Wir haben den Mut zum Weitermachen!

„Unsere Heimat wird nie mehr so sein, wie sie einst war. Dennoch glaube ich nach wie vor fest daran, dass wir von Jahr zu Jahr, wenn hier zusammenkommen und feststellen werden, dass sich zwar vieles verändert hat, aber doch das meiste besser und schöner geworden ist, als wir uns dies heute vorstellen können. Wir werden vermutlich mehr Zeit benötigen, als wir es uns wünschen, aber wenn wir hartnäckig und zuversichtlich uns allen Herausforderungen stellen, und die Geduld aufweisen, die wir dazu brauchen, dann kommen wir auch ans Ziel. Wir gedenken heute in besonderer Weise den Menschen, die wir in der Flutnacht verloren haben. Ja, und wir trauern auch immer noch um sie, denn sie sind aus unserer Mitte gerissen worden, und wir fühlen uns nach wie vor mit ihnen verbunden. Sie haben auf ihre Weise unser Dorfleben geprägt und Spuren hinterlassen. Darum ist es unsere Aufgabe als Dorfgemeinschaft, sie nicht zu vergessen und dankbar zu sein, dass wir sie hatten. In deren Sinne bauen wir unsere Heimat für uns und kommende Generationen wieder auf.“

Darum haben wir den Mut zum Weitermachen!

Danach stimmte der Kirchenchor Cäcilia Dernau „Auf Gott allein will hoffen ich“  ein - eine Komposition von Felix Mendelssohn-Bartholdy. Mit Hoffnung und Zuversicht und „Gedanken zum Gedenken“ verbreitete anschließend auch die Pastoralreferentin, Elisabeth Hauröder, Mut. Zunächst habe es nach der Flut eine große Fassungslosigkeit darüber gegeben, was alles zu ertragen gewesen war.
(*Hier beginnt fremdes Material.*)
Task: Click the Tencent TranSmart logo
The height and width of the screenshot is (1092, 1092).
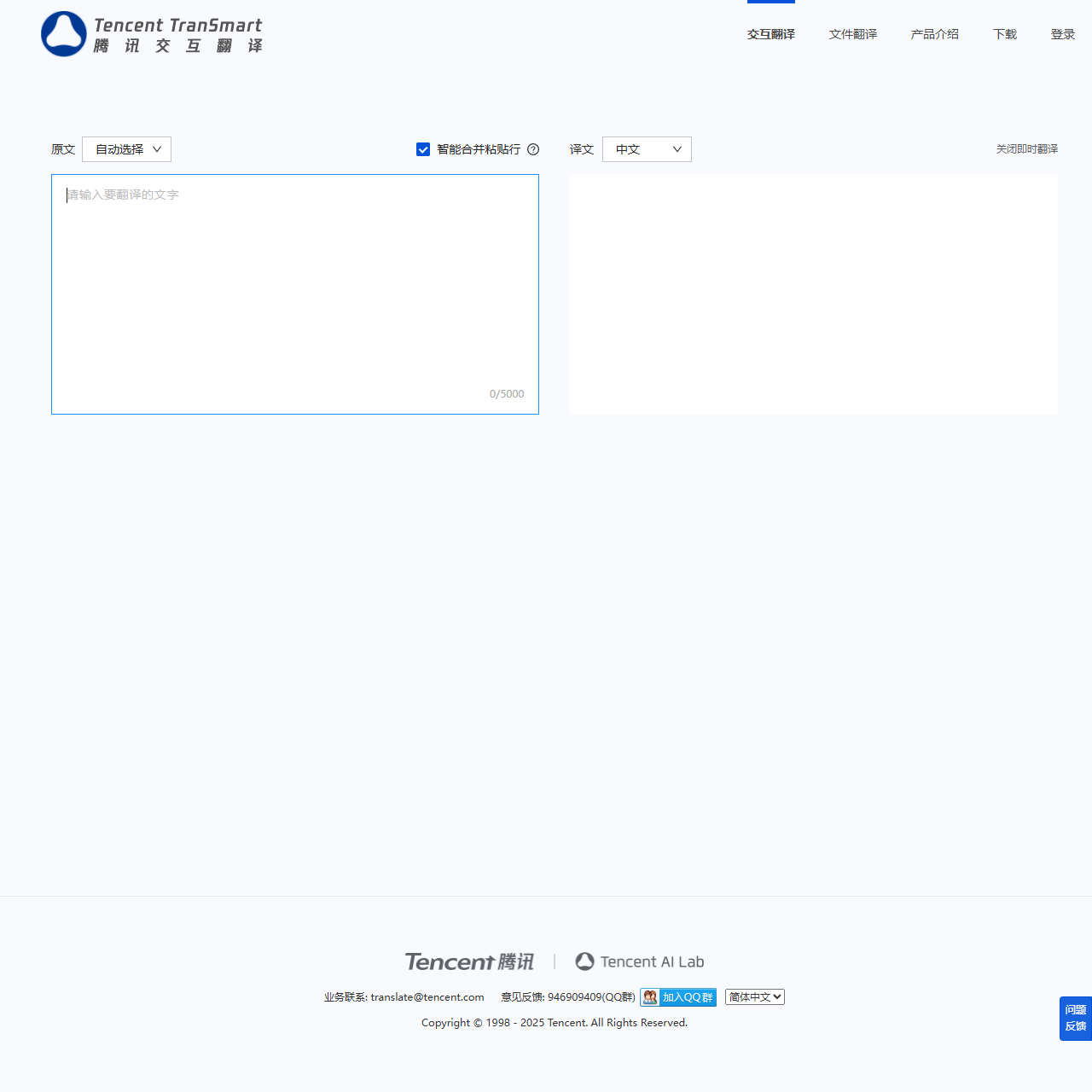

Schließlich sei aber mit vielen Helferinnen und Helfern dauerhafte Freundschaften entstanden. Danach ging es musikalisch weiter mit „Gott tröste uns“ (Komponist Gustav Flügel), vorgetragen vom Männergesangverein Loreley Dernau. Dann erfolgte am Gedenkstein der Kirche die Kranzniederlegung für die elf Dernauer Flutopfer mit Fürbitten und Abschlussgedanken. An der gesamtem Ahr hatte diese Katastrophe 135 Menschen in den Tod gerissen. Es folgte das vom „Kirchenchor Cäcilia“ vorgebrachte Lied „Wirf dein Anliegen auf den Herrn“ - eine Komposition von Felix Mendelssohn-Bartholdy. Mit Abschlussgedanken sowie das gemeinsam gesungene Schlusslied „Kleines Senfkorn Hoffnung (Komponist: Ludger Edelköder) endete der offizielle Teil der würdigen Gedenkfeier. Die Möglichkeit des Zusammenbleibens bei der überdachten Dagernova nutzten sehr viele Menschen für Gespräche und zum Austausch.